This article is for the serious soccer coach to whom getting the best out of the team is important. For the competitive team coach the goal is to win the championship. For the recreational league coach there may come a game that you’d like to win, perhaps to go undefeated for the season, to come in first, or to end on a high note after an otherwise disappointing year.
In this article we will review one aspect of serious season or game preparation: scouting your opposition.
Scouting is more than talking to someone who has seen the opponent play, it is more than watching them play yourself. Scouting is about collecting valuable data that will help you develop a game strategy for playing this particular team. The data and the strategy must be shared with your team to get their acceptance and to give them the tools to implement your strategy.
There are two ways to get the data. One is to go and watch the opposition play, and if that’s not possible, get a video from the game and analyze it. I believe personal attendance is still the best. There are small things you can see that video may not capture – goalkeeper warm-ups for example.
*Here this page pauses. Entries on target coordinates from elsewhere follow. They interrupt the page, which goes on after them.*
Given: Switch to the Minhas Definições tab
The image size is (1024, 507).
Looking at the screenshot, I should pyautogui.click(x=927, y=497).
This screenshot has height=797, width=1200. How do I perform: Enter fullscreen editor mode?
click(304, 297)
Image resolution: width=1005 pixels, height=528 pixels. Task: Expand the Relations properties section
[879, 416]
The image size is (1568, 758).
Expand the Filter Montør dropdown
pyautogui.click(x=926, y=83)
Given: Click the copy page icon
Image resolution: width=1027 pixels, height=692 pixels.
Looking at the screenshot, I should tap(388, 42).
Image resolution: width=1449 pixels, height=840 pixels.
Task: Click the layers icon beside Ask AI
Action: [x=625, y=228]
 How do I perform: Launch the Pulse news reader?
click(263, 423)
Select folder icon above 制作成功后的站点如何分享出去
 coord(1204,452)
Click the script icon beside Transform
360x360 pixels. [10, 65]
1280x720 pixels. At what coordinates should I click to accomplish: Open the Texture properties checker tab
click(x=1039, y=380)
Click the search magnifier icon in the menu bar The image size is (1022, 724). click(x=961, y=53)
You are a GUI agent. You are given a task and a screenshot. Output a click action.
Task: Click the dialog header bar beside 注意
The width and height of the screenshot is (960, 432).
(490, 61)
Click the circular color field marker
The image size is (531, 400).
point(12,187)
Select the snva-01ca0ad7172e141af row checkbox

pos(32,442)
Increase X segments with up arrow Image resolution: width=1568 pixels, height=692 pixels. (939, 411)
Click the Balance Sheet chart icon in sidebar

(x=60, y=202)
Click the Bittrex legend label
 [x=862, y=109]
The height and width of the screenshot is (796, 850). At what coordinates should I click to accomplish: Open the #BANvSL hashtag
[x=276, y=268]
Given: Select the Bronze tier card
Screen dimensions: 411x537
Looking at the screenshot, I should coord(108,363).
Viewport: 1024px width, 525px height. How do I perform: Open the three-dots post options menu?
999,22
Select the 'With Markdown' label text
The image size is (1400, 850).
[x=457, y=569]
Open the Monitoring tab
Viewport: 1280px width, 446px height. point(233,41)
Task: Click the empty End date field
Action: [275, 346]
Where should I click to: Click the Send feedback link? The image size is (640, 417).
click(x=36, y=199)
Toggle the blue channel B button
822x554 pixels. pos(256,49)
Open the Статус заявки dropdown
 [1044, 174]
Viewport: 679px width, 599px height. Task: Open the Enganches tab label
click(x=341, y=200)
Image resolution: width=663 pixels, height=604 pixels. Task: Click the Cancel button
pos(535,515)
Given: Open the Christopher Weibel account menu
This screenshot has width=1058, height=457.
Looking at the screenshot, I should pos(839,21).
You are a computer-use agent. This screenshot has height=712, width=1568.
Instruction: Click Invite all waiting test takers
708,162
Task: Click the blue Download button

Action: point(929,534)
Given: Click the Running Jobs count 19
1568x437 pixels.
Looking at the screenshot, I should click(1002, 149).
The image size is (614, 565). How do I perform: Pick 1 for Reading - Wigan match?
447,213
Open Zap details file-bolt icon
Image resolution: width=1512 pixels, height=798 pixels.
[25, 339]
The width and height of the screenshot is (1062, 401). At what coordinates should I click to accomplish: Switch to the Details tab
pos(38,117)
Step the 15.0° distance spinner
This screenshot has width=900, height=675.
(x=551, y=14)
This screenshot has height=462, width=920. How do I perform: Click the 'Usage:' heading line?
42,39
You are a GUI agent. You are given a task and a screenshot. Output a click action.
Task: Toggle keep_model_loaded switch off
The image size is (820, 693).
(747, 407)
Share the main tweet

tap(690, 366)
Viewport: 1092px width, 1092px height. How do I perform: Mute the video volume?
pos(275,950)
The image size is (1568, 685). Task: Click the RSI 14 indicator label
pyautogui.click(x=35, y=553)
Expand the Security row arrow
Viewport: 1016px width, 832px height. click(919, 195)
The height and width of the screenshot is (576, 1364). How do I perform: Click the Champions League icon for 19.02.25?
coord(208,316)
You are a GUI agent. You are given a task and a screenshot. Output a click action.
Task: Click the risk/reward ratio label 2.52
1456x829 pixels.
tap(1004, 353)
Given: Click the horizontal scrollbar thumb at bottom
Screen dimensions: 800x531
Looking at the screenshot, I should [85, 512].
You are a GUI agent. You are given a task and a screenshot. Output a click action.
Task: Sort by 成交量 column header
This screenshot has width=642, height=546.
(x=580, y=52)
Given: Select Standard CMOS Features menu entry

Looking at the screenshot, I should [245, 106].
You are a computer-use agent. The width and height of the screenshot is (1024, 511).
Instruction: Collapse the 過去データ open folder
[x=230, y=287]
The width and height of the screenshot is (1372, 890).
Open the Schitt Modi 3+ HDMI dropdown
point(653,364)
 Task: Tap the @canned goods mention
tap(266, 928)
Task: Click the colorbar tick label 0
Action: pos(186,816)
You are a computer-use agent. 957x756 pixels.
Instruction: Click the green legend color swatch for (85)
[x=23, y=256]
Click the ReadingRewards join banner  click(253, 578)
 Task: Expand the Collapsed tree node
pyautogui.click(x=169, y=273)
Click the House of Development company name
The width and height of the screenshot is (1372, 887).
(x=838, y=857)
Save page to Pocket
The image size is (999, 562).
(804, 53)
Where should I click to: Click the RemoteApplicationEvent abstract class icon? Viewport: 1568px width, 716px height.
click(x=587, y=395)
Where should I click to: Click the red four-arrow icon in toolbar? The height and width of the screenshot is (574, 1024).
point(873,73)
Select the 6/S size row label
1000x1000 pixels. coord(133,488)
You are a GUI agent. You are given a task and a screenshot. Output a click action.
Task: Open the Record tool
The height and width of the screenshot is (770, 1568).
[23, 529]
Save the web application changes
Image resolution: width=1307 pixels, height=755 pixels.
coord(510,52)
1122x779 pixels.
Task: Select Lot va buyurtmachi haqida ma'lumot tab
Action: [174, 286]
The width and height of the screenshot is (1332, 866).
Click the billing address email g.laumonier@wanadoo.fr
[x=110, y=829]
If you can afford to see the game in person and bring someone else to get the video, or obtain the video through other channels, go for it.
I suggest you keep careful notes of your observations. Below is a link to a scouting template we have developed that is fairly comprehensive. It covers team formation and strengths/weaknesses of each part of the team – goalkeeper, defense, midfield, attack. We have filled out the template with some examples so you can see the type of information you need to record. Use this template as is or use it to get you started on your own.
Imagine the coach’s advantage from knowing the weak spots of your opponent and being ready to exploit them. Happy Scouting.